Iversen wrote: The other problem is that the n-grams on the list come from things like Netflix. My preferred input is not films or series, but documentaries and non-fictional written materials.
Iversen, thank you for commenting! I've read a lot of your posts! I read your entire series of posts on the different approaches to language acquisition and I've learned a lot from it.
Yes, Spanish language shows on Netflix are not exactly my cup of tea either. It's just that at the moment Netflix happens to be the number one source of Spanish content with parallel English translations, and it has also been the easiest to harvest source of text for my corpus.

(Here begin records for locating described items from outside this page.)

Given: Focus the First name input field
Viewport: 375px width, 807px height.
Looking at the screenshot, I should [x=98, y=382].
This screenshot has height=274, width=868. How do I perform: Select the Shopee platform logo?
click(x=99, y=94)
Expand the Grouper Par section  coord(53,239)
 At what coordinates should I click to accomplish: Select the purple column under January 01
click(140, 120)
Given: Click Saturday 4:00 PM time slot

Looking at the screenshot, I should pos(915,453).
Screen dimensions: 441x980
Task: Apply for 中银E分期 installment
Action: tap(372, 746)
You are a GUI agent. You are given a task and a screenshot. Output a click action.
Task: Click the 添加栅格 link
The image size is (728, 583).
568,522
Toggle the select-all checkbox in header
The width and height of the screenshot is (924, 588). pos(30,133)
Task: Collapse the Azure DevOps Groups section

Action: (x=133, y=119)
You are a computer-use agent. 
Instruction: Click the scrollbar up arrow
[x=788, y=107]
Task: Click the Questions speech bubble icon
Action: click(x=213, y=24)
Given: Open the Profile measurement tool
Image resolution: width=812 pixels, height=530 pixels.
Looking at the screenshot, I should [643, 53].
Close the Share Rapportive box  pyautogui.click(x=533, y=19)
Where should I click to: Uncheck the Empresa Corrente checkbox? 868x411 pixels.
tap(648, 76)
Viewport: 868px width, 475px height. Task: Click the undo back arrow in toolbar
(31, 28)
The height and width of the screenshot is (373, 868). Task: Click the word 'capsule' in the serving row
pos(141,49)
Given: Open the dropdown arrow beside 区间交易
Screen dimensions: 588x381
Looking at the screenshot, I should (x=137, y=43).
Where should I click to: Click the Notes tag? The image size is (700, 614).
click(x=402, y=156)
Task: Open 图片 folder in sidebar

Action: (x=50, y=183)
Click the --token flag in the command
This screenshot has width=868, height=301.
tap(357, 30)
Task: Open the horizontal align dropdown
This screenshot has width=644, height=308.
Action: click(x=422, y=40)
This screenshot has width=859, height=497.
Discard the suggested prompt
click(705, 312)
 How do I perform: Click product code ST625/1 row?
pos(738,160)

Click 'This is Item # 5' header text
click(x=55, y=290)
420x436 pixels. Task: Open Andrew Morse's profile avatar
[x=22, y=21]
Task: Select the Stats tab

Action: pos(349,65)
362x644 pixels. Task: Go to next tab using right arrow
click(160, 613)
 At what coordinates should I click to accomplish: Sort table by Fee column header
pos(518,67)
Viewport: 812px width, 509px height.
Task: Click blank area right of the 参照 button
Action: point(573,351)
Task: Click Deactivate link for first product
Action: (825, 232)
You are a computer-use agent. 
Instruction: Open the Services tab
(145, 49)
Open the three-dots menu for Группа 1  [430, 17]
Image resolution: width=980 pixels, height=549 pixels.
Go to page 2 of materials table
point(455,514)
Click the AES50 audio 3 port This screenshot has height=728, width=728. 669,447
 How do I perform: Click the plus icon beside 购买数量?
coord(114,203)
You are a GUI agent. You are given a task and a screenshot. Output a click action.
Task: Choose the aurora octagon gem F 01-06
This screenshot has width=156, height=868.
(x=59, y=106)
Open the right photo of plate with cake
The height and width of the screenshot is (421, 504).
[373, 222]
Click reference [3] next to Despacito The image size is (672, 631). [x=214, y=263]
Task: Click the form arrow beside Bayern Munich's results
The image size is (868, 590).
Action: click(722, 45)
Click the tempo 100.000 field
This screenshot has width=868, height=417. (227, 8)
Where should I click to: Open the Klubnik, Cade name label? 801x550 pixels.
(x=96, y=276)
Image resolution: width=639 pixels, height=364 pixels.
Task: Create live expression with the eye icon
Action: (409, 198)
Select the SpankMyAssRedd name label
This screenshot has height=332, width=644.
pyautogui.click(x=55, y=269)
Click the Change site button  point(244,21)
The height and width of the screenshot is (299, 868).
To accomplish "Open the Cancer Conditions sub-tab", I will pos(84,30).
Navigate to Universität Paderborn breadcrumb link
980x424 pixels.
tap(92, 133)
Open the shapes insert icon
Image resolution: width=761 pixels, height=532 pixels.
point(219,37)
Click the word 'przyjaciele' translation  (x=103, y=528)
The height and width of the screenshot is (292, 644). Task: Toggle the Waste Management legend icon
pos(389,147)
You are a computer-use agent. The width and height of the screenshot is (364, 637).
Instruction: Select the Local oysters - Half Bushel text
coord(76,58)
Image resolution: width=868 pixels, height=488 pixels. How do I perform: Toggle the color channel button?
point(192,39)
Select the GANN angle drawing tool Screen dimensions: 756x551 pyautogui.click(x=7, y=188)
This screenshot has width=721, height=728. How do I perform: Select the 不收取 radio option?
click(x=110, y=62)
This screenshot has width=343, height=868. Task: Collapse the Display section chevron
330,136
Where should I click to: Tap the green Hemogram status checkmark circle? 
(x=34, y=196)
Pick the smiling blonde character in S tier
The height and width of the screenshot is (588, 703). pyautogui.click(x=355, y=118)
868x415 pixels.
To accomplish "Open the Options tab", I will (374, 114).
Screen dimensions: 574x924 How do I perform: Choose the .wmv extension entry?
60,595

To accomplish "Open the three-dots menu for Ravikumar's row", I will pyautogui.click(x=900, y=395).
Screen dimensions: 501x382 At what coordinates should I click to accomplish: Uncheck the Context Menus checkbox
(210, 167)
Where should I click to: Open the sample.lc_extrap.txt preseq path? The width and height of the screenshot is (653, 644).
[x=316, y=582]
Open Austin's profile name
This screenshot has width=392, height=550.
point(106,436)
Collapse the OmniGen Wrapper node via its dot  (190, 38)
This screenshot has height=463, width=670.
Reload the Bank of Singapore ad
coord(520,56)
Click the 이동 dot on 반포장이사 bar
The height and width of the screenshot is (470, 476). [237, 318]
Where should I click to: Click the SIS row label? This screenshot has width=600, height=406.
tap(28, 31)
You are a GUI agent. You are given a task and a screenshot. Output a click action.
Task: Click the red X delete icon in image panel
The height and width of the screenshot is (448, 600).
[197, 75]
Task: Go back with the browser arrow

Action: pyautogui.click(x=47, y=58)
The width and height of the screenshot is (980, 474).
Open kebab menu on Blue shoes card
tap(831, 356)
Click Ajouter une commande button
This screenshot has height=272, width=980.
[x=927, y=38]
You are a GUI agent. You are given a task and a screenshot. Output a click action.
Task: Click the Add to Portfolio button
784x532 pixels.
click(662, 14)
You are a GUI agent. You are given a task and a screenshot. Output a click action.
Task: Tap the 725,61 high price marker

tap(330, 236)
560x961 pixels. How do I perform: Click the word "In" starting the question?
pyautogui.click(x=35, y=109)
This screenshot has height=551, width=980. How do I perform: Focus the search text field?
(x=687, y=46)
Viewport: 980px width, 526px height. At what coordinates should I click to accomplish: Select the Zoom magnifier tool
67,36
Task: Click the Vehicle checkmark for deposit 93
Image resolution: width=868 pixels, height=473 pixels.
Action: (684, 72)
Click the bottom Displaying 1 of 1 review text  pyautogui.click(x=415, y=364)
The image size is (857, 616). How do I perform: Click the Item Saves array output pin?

I plan to start collecting Spanish texts to create a similar corpus of written Spanish. Do you have any favorite authors/newspapers/books/magazines in Spanish?
@AllSubNoDub: In that particular video I'm not doing anything special besides trying to speak clearly. In other videos I did use software tools while writing the script to make sure I wasn't using too many uncommon words. My accent is just a mix of both sides of my family, which come from different regions.
@BeaP: That's good! Is there a similar course for Spanish?
@luke: Thanks! I didn't mention any of that anywhere because I first want to get a feel of the forum and understand the rules well.
@LeBaron: So true. The other day a student asked me about a particular verb conjugation he was learning. It was a compund conjugation that included a form of haber. I did a search on the entire Netflix corpus, and could not find a single instance where it's used.
@tungemål: Some n-grams are idioms, but most are just raw data that needs to be further explained.
@Cainntear: Yup, sometimes these common n-grams can only be used with far more complex structures.